Obajanso called on the farmers to fuse their processes, plans and structures together before selecting leaders. He said that it was extremely important to bring together all stakeholders in the aquaculture value chain. He also said that “farmers are cheated when we don’t add value to what we produce, so that we can maximise what we get for our labour”.

The President of the Fisheries Society of Nigeria, Dr Lukman Adegoke, called for the “synchronisation of sales”, to deal with the current situation, in which prices are dictated by middlemen.

“We need to avoid the situation where farmers are rushing their produce to the market. We need to develop a quota system which will stabilise the prices of fish on the market. Only fish farmers must dictate the prices of fish,” he urged.

He also called for the extension of the backward integration policy which saw Triton and other fish importing companies entering fish farming and feed production. On the agitation by farmers for government action on the export of smoked fish, he advised farmers to pay attention to product quality.

“A major problem is residue monitoring. If your farm is not certified, your products cannot be exported,” he noted.

He therefore called for the development of local certification groups to make the job of the national certification authority easier.

Prospects for diversification

One intriguing presentation was by fish farming trainer and consultant Israel “Mr Fish” Ademuyiwa, who argued the sector should diversify into pangasius, pacu, African bony tongue and African carp.

“The white catfish (Pangasius hipopthalmus) has quite a number of advantages compared to the black African catfish. It is a herbivore, so you can make good savings on feed. It does not cannibalise, so there is no need to grade. It can grow up to 1.5 kg in four to five months. And unlike black catfish which is mostly dried, smoked or eaten fresh, it can be processed in eleven ways, including freezing. A 1kg fish gives you 250,000 to 300,000 eggs, compared to black catfish which gives you 25,000 to 30,000 eggs. 80 per cent of the white catfish comprises flesh, unlike the black catfish whose head alone is quite big. You can stock white catfish at populations four times that of the black catfish. It thrives in earthen ponds, so small cottage level farmers can earn good income from farming it. And white catfish is really tasty,” he said.

Mr Fish also recommended what he called “the fish with human-like teeth” – ie pacu – as a viable candidate for aquaculture in Nigeria. Pacu, he said, is a herbivore, so can reduce a farmer’s feed bill by up to 70 percent.

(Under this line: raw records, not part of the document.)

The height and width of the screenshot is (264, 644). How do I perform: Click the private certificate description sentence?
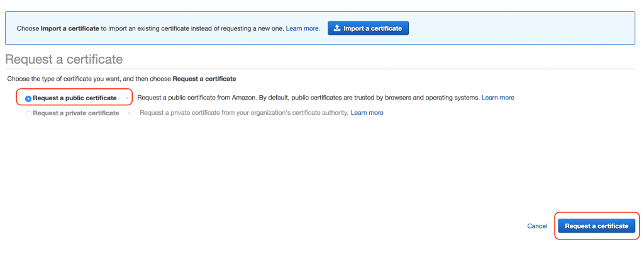point(244,113)
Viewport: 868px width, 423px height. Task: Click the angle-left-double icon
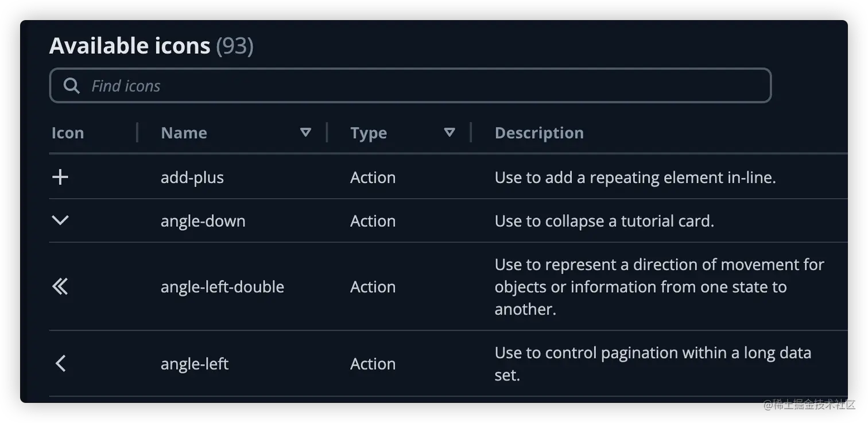tap(60, 286)
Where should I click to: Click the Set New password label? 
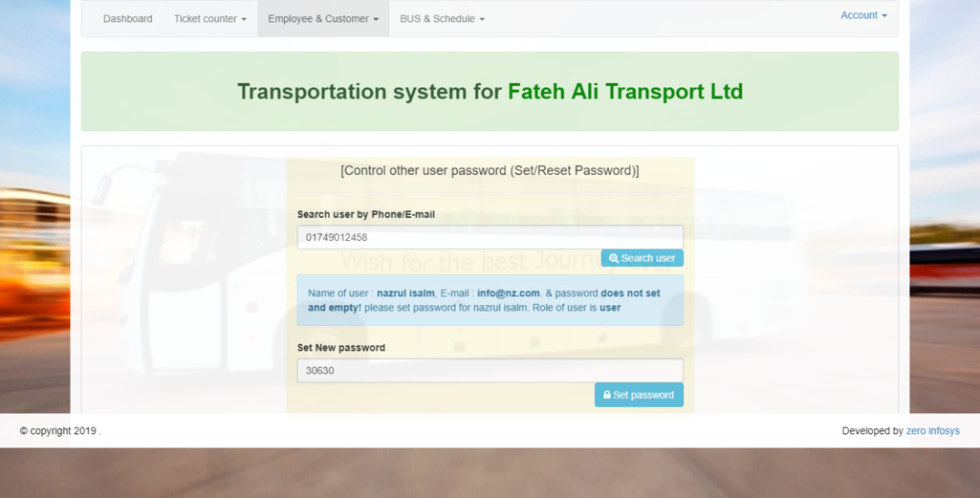click(x=340, y=348)

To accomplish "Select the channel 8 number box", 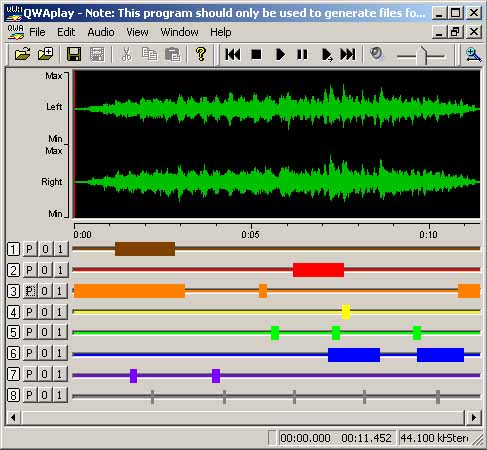I will point(13,395).
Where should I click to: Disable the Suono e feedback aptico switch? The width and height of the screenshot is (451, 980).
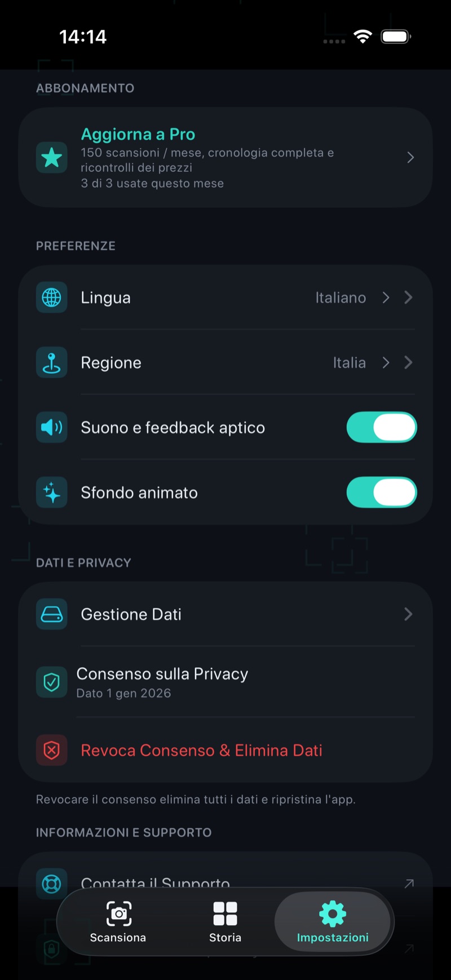[382, 427]
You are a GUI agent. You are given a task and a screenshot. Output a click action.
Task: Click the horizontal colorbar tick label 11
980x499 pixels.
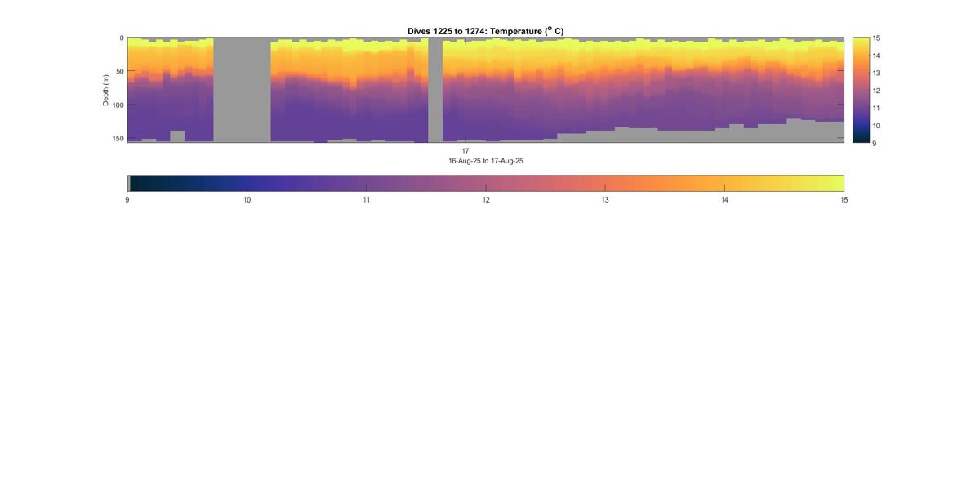click(366, 199)
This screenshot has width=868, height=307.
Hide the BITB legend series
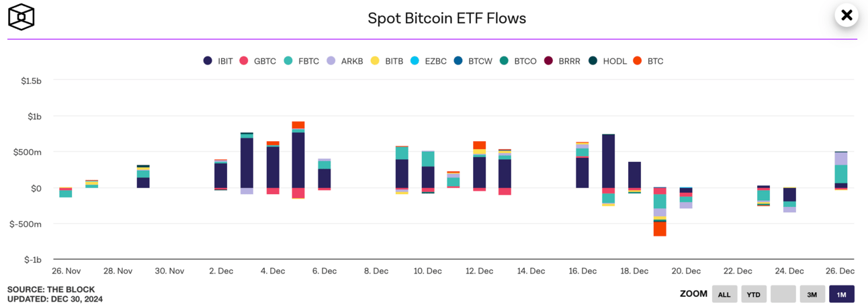click(387, 61)
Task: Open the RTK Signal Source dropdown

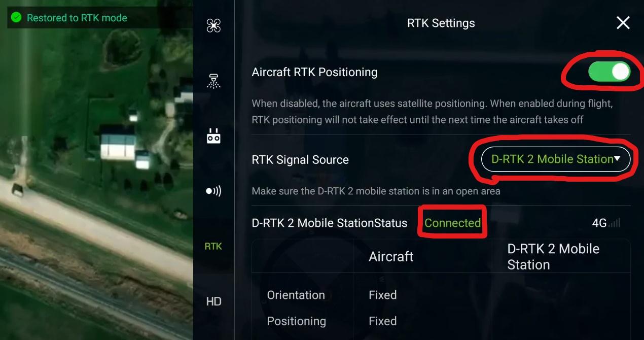Action: 555,159
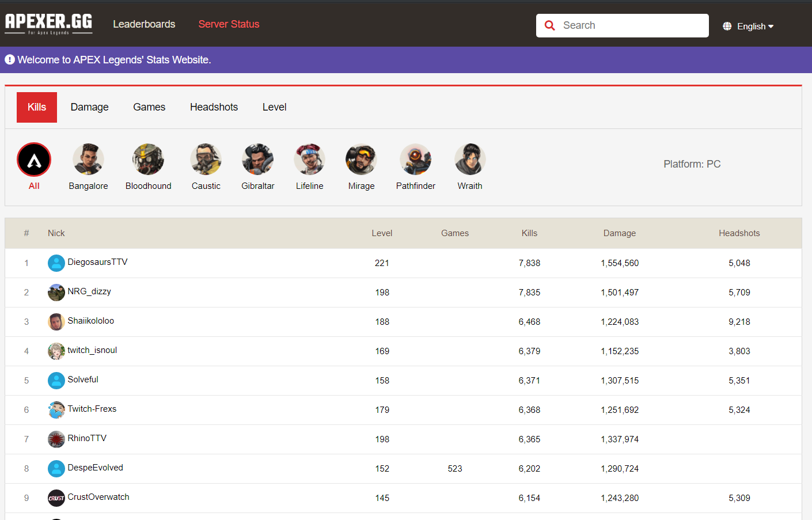Select the All legends Apex logo filter
The width and height of the screenshot is (812, 520).
[34, 159]
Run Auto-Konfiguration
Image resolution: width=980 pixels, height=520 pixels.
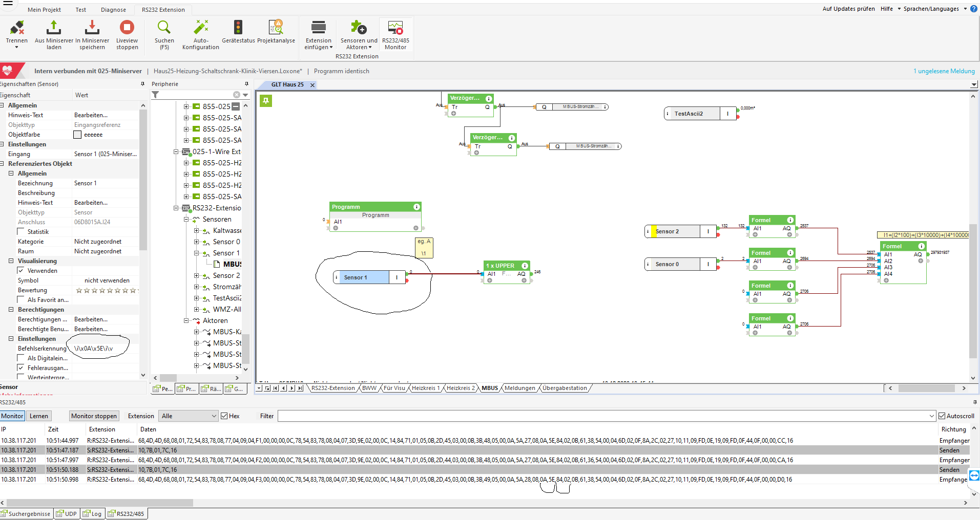click(x=201, y=28)
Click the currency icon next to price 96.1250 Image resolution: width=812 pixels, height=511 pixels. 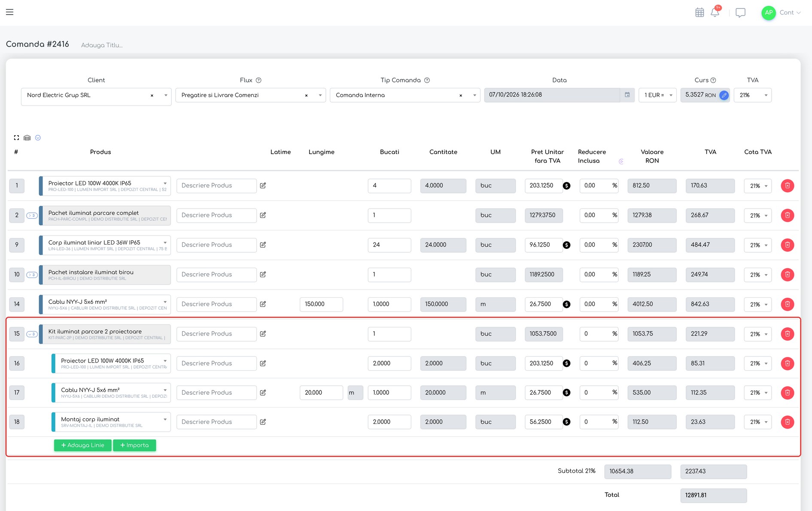click(x=566, y=245)
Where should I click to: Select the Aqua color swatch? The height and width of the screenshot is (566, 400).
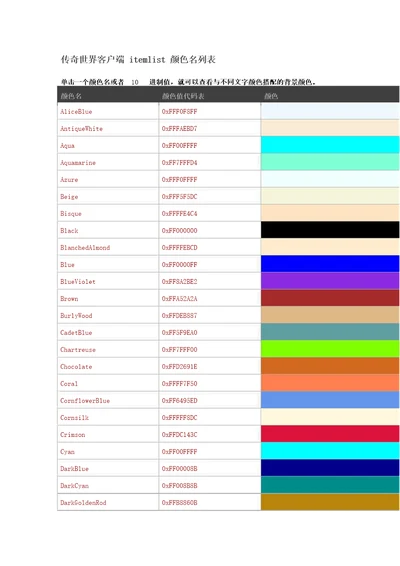tap(330, 145)
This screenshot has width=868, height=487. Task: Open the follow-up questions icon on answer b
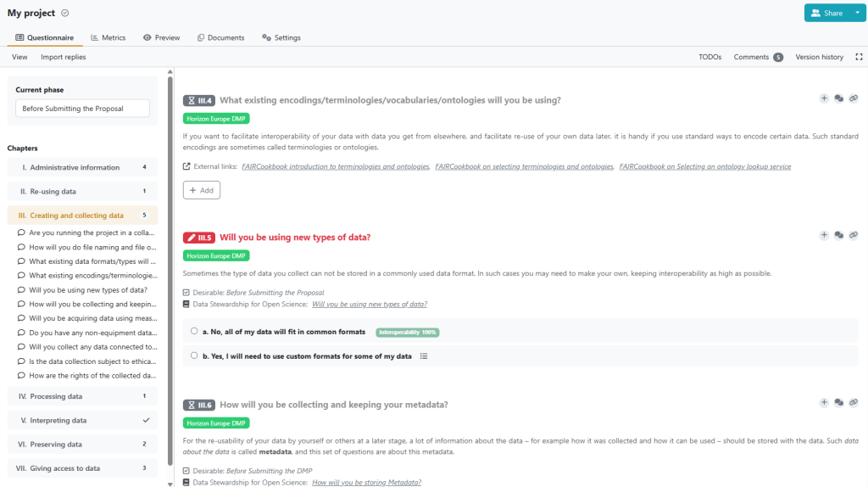pos(424,356)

“It does well in both earthen ponds and cage culture, and offers interesting prospects for commercial production in Nigeria. And pacu is really tasty,” he argued.

The third alternative to tilapia and catfish, he said, is bony tongue (Heterotis niloticus).

“Heterotis is very tasty, but it is not easily cultured, so work needs to be done in order to develop the commercial farming culture in Nigeria,” said Mr Fish.

He also mentioned the common carp as a fish species that was introduced in the sixties but was rejected by consumers. The environment today is different, he said, and the carp can play an important role in aquaculture.

The conference was well attended by top policy makers and players across the aquaculture value chain. A Lagos fish farmer, Segun Ika, said that “the industry will certainly benefit from having all the industry leaders at one location for two days, discussing ways of moving aquaculture forward”.